If these inconvenient truths and COVID-19 have Millennials et. al. casting a jaundice eye on the wastrel ways of fossil-fuel-driven consumer economics, that’s got to scare hell out of the movers, shakers and profit makers greasing the palms of those leaders. Is the world going crazy right now because entrenched fossil fuel interests are fighting tooth-and-nail a seismic shift in the global economy away from the snake oil they’ve sold for the past century?

A little too conspiratorial? Perhaps. From a creature comfort perspective, conversion to conservation economics stacks up poorly against consumerism, particularly for Baby Boomers and Gen Xers who’ve enjoyed a lifetime of beer, BBQ, boating and shopping. In a conservation economy they will need whole new skill sets simply to make it to retirement and these people vote. A. Lot.

Season that inertia with a slathering of faith in country, God, gas, and the good ‘ol days and bingo: a global rise in authoritarian governance going all-in for the status quo, with the consumption capital of the world leading the charge. Yet these Inconvenient Truths leave little doubt the world’s fossil-fuel-driven consumption economics are doomed.
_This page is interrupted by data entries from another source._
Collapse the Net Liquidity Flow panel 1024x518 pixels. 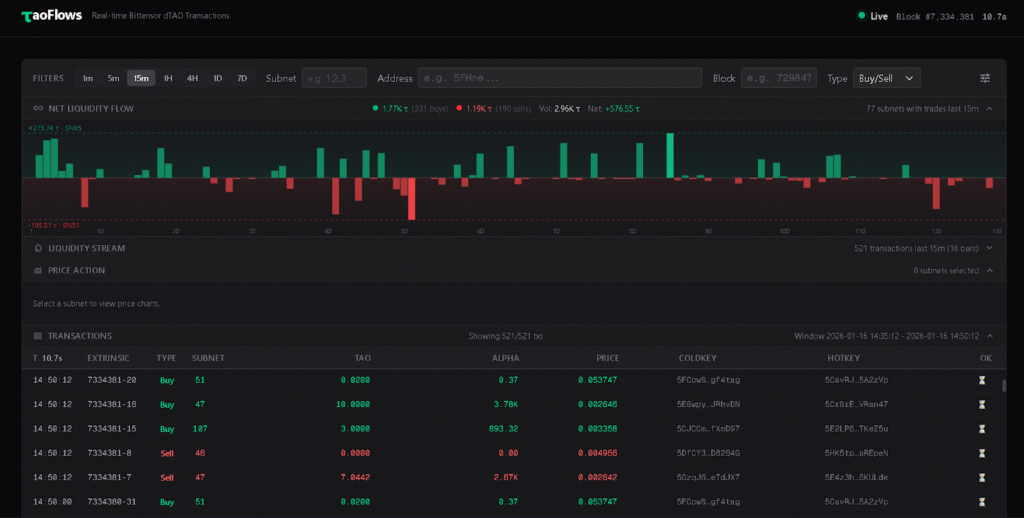click(x=989, y=108)
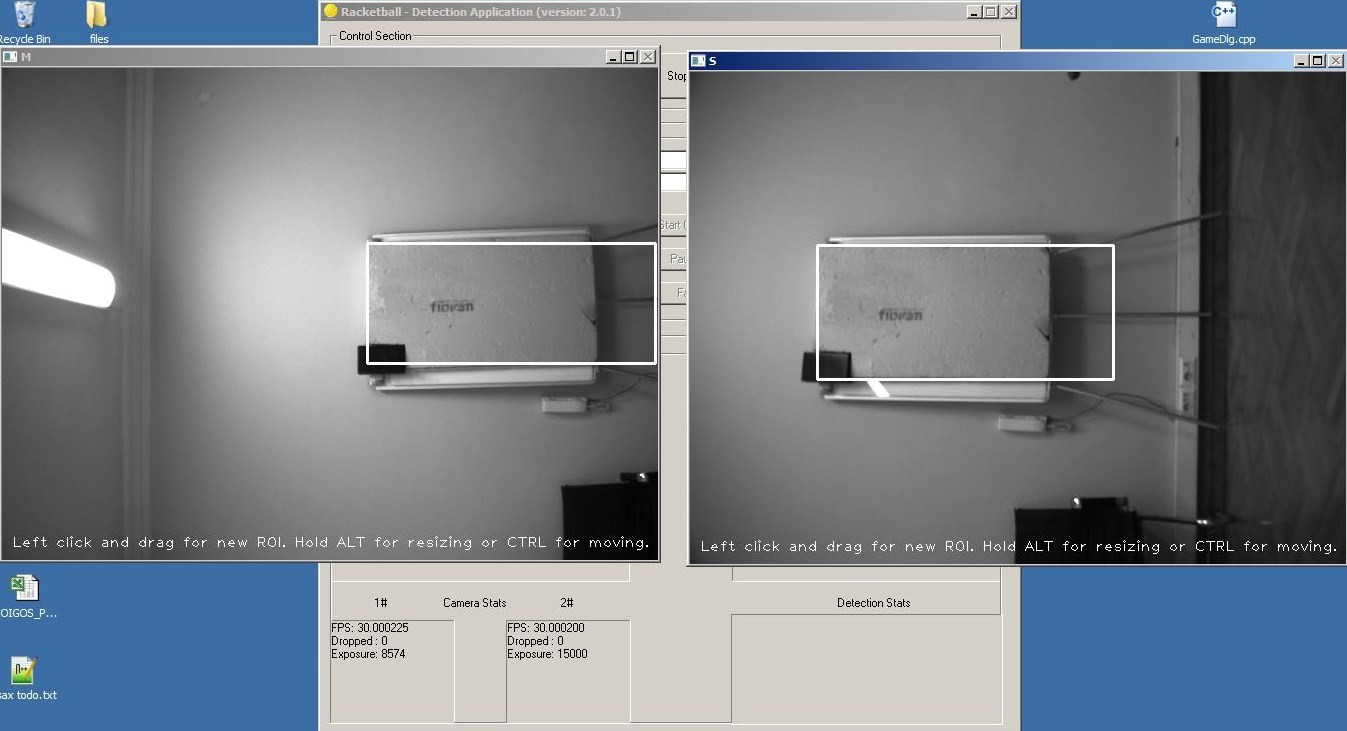Click the yellow Racketball app title icon
Image resolution: width=1347 pixels, height=731 pixels.
click(330, 12)
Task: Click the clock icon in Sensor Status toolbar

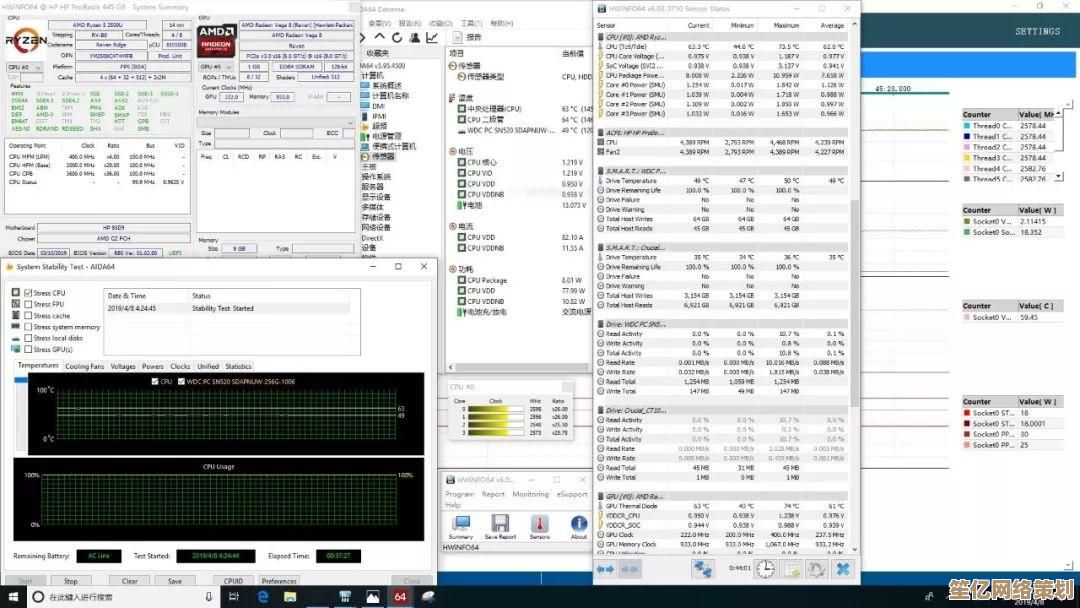Action: 765,569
How quickly and how much money can be made in the meantime will be measured by damage done and how long it takes voters to recognize it. A daunting discovery to be sure since the vast majority of those with the most skin in the game, Gens X, Y, Z and Alpha tend to very distracting elemental urges.

Is the Great Resignation a Great Realization among a few of these heirs to our excesses that their parents are making decisions that, with the best of intentions may not be in their best interest? Certainly, some of them appear to be getting the message, but PR stunts are just that. What the younger generations really need to do is vote. A. Lot.